Les réseaux sociaux sont une menace aussi grande que la crise climatique estiment les chercheurs

Un groupe de recherche spécialisé estime qu’à l’heure actuelle, les réseaux sociaux constituent un danger comparable à la crise climatique.

© Brett Jordan

Les réseaux sociaux sont-ils un danger pour l’Humanité ? C’est en tout cas ce que laisse entendre ce nouvel article publié dans la revue PNAS (Proceedings of the National Academy of Sciences of the United States of America). Coécrit par dix-sept chercheurs, l’article estime en effet que les réseaux sociaux — ou plutôt leur influence sur la population, présentent aujourd’hui le même niveau de risque que la crise climatique.

Entre insurrection et antivax

Il faut dire que depuis quelques années, les réseaux sociaux ont joué un rôle majeur dans certains évènements — pas toujours positifs. Depuis l’élection de Donald Trump en 2017 notamment, ces derniers ont été largement utilisés à des fins de désinformation, atteignant un point de non-retour en début d’année, au moment des émeutes du Capitole. Une tentative d’insurrection fomentée sur les réseaux sociaux et qui a conduit à la mort de cinq personnes.

Sans même parler de ces évènements, les réseaux sociaux ont été aussi vecteurs de bon nombre de contenus liés à la désinformation, en devant le rendez-vous privilégié des antivax, des complotistes et des discours haineux.

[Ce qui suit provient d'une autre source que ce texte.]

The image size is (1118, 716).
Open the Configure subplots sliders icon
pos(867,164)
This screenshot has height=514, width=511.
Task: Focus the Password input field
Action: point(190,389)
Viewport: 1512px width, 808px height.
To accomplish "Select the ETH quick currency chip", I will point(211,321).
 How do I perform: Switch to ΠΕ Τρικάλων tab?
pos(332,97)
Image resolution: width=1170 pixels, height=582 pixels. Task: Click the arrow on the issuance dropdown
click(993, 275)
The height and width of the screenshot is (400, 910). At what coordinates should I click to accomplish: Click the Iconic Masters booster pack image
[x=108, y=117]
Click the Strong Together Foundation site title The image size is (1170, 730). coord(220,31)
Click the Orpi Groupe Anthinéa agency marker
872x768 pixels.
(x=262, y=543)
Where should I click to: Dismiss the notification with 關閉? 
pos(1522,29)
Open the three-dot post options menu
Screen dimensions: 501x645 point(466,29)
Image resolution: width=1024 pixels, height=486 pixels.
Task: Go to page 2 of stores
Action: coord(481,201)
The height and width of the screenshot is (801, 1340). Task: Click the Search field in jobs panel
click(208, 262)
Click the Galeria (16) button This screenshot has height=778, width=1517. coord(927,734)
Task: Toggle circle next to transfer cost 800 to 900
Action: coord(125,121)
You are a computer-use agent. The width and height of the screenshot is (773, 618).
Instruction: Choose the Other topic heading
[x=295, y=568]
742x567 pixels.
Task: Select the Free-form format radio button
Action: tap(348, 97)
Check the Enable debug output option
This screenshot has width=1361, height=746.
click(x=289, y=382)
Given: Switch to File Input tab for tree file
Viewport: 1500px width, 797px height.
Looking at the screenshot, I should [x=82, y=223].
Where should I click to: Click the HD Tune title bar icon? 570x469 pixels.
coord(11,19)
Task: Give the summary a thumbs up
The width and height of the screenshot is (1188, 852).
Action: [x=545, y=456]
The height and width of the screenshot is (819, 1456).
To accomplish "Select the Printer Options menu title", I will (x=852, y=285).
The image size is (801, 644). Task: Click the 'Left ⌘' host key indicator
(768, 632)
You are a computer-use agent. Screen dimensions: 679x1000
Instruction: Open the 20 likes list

Conclusion pour les chercheurs à l’origine de l’article : les plateformes sociales — et donc les entreprises qui les dirigent, sont “incompatibles avec l’idée d’une société saine”. Pire encore, elles véhiculent des idées et des valeurs néfastes pour le grand public, en ne prenant en compte que leurs intérêts personnels et mercantiles : “Les décisions qui ont un impact sur la structure de la société ne doivent pas être guidées par les voix des parties prenantes individuelles, mais plutôt par des valeurs telles que la non-malfaisance, la bienveillance, l’autonomie et la justice”.

Pour éviter de tomber dans les affres de la désinformation, le groupe de recherche propose ainsi d’obliger les réseaux sociaux à se soumettre à une charte universelle de bonne conduite, sorte de serment d’hippocrate des réseaux sociaux.